The Someday Life

While researchers began experimenting with organ transplantation in the 18th century, it wasn't until the mid-20th century that transplants became successful. Tissue typing, an international standard for matching potential organ donors with recipients, and immunosuppressant drugs are significant contributing factors for kidney, liver, heart, intestine, lung, and pancreas transplants today to be considered "routine".

Organ transplant is a mind-blowing discovery/application! For Dr. Joseph Murray, it must have been incredibly exhilarating and romantic (in a nerdy sort of way) to be the first doctor/scientist to complete and declare the first successful kidney transplant in 1954. Just "WOW". Yet Murray's success would not have been possible without the understanding of the kidney, surrounding tissues, or the immune system. Tissue typing, immunosuppressant drugs, or sterile medical tools would not exist without centuries of laborious studies that utilized the Scientific Method.

The Scientific Method, a 6-step process of experimentation to explore observations and answer questions, begins with asking a question (step 1) and ends with communicating the result (step 6). Many people ask these types of questions, and people love to hear the results, but few dare to take on steps 2 through 5. There's no fame or luxury in the intermediate steps. Each step can be grueling and time consuming - possibly taking decades or longer. It is often an iterative process; new information can arise, requiring the scientist to backup or repeat steps over and over. Just imagine the patience (or insanity) required to watch and record the tiniest details of bacterial or tissue growth under a microscope, day after day after day. But also consider this... organ transplant would not be possible without all those grueling, seemingly boring, in-between days.

Are you waiting on the "Someday Life"... you know, step 6 - the amazing outcome?

In her book "of Mess and Moxie", Jen Hatmaker describes the "Someday Life" as the one where our dreams finally come true, life gets miraculously easier, we get off high center, and all things we envisioned or hoped for materialize. The "Someday Life" seems to lack the ordinary and contains only the extraordinary. Maybe Dr. Murray experienced the "Someday Life" by performing a ground-breaking transplant. History teaches that the extraordinary rarely blossoms without the intertwining of ordinary and mundane to that of fierce courage, tenacity and endurance. The acknowledgement and realization of the extraordinariness of life (step 6) will be deficient without our today (steps 2-5).

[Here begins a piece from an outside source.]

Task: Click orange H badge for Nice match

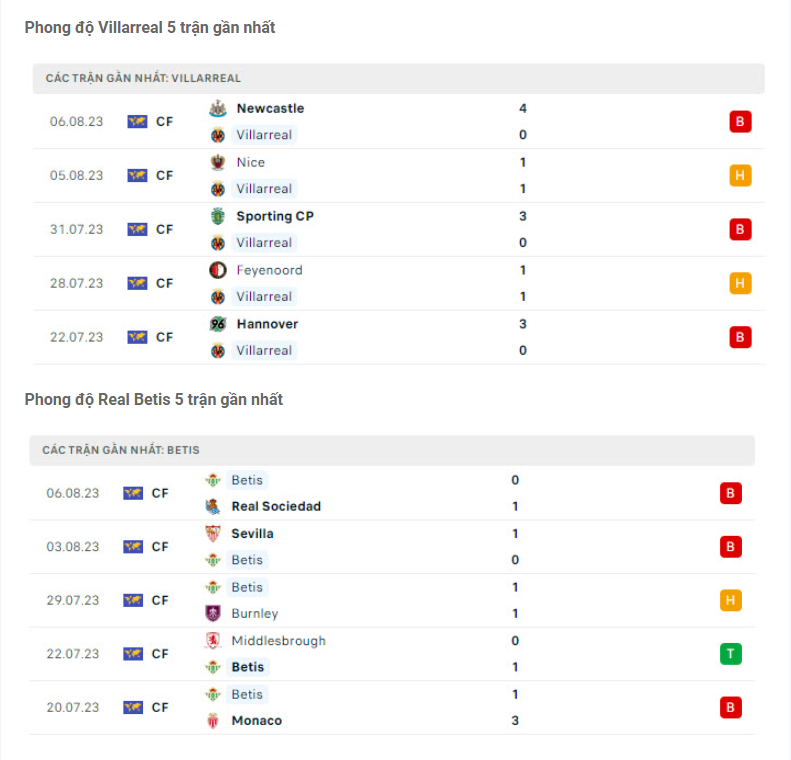Action: click(740, 176)
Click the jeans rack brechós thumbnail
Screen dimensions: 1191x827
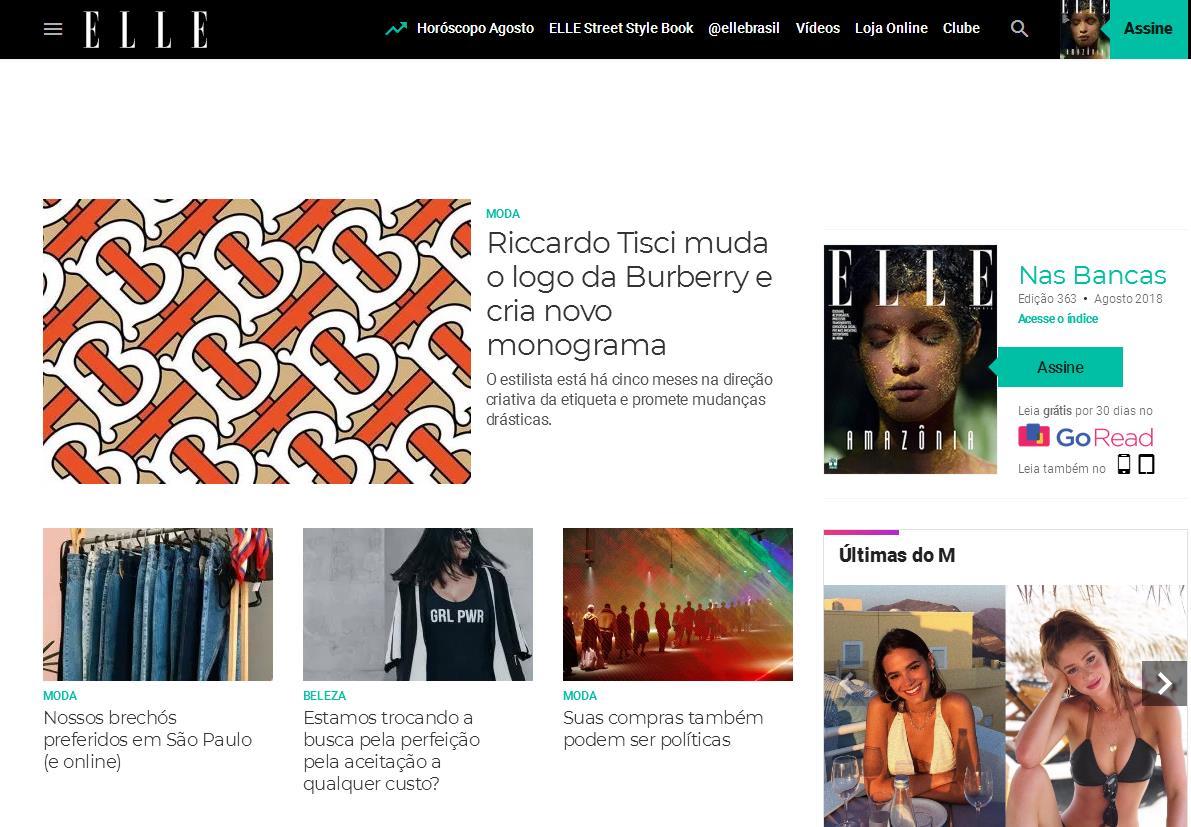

E-V-E-R-Y day has purpose, no matter how mundane, difficult, or exciting. There is a middle ground between here and "arriving" in which we need to embrace as "holy ground", so to speak. A person in tune with God's character will neither consider themselves as too important or too unworthy to enjoy each day and circumstance given in this life. I painted a pretty grim, boring picture of steps 2-5 of the Scientific Method, but they truly are anything but boring. It's in the iterative process that scientists obtain little understood treasures of God's creation... things that can only be seen with a patient and quiet eye. In this setting, giddiness can strike over the most minute details, but they are details others may never understand or fathom because they are not in the trenches of steps 2-5, and only the scientist patient enough to acknowledge these minute details will understand the crucial role each plays in the overall extraordinary end result.

So now you have permission, get stuck in rush hour traffic, argue over nothing with your spouse, fix the broken washing machine, snuggle your wiggly toddler, tell your teen (again) to get off electronics, and listen as your neighbor recalls all the funny things his dog, Elvis, did today. Ordinary is not an indication of inferiority - it is instead an opportunity to look with a more keen eye. Do you see it? It's the beauty and purpose He established for you in the journey. If you learn something new, don't be afraid to backup and repeat steps; remember, it's an iterative process!

The "Someday Life" is now. The world may not yet accept it as extraordinary or exceptional, but it is truly exquisite in the hands of the Creator.